From: "C. E. Ball" <[EMAIL PROTECTED]>
Date: 8 December 2007 00:40:11 GMT
To: pythonmac-sig@python.org
Subject: [Pythonmac-SIG] Building Python with X11 Tkinter




Chris
my first comment would be that there are plenty of issues here to grapple with

On OS X, I'd like to be able to build my own copy of Python that uses
my own copy of Tkinter (built for X11). I've seen several posts to
this list where people mention building python this way (e.g. [1] and
[2] below), but I'm pretty unfamiliar with the concepts, so I wonder
if someone could give me some more help, or point me to a place where
there are some instructions?


I found the only way I could get Python to build using my own tcl and
tk was by renaming OS X's Tk and Tcl framework directories so that
they would not be found.
It is not good to do this because anything else trying to use them will not find the originals.
Is there some alteration I can make to
python's setup.py instead?
You should be able to specify the non framework tcl and tk to the configure script which
you would run before setup.py do
configure --help used to show it to be something like configure- with-tcl=foo configure-with-tk=bar where foo and bar are the directories with the tcl and tk distributions in.
However this no longer holds ....
So whether this is correct  I'm unable to say at present.
This should not be AquaTk which has some deficiencies notably it doesn't include Togl or Tix this precludes the use of a library in the standard linux distribution (Tix) and prevents any access
to OpenGL through Tkinter.

You could also consider using a porting framework that way though either way you will end up having to wrangle
3 pythons.
the 2.3.x version one shipped with OSX
the 2.5.x Framework install that brought you here and
the X11 2.x.x that you build yourself or install from Mac/Darwinports or Fink

This means that you have to be quite careful about tracking where and how you install things into the site-packages
directory of each version.
You cannot really run framework builds alongside X11 builds of extension libraries for the same python.

If its not heresy on this list I'd suggest getting familiar with the Unix build process on Linux (in a VM sandbox if necessary) first before (potentially) creating mayhem on your Mac.
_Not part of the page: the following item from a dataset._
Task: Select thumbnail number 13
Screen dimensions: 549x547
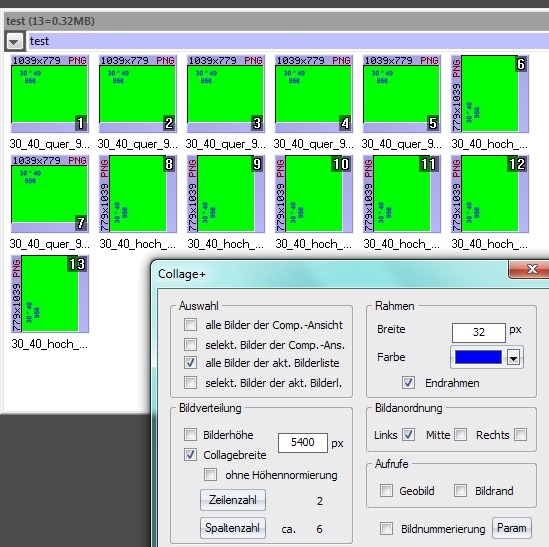Action: click(50, 293)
It will reduce the number of variables and simplify the learning curve before having to deal with what are effectively two different environments that coexist under OS X.
That is OS X frameworks with  PyObjC and shared libraries with X11.
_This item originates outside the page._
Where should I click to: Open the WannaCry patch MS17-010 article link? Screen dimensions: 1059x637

I'd like to have Python use X11 rather than Aqua so that I can run
automated (buildbot) tests of an application (that is based on Python)
on a virtual (Xvfb) display.

I haven't done an X11 build recently but I did do circa 10.1/10.2 and it worked fine and I may be doing it again myself over the next couple of weeks.

Ed Hartley
PS just seen your latest post IIRC and passing flags is the alternative to what I described above and should work unless something in the script is
detecting the platform and overriding the options you're passing.
Someone on this list would be able to answer that one I'm sure.